* _TASK TO CARRY OUT_
The answer must be the lines from the one containing "Where should I" through the last line of the data below, copied exactly, with nothing else.

(Saved data entries)
# # # # # # #
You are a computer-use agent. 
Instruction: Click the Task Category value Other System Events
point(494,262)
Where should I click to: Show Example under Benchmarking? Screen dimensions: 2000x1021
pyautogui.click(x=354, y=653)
# # # # # # #
* _RESPONSE AREA_
Where should I click to: Show Example under Benchmarking? Screen dimensions: 2000x1021
pyautogui.click(x=354, y=653)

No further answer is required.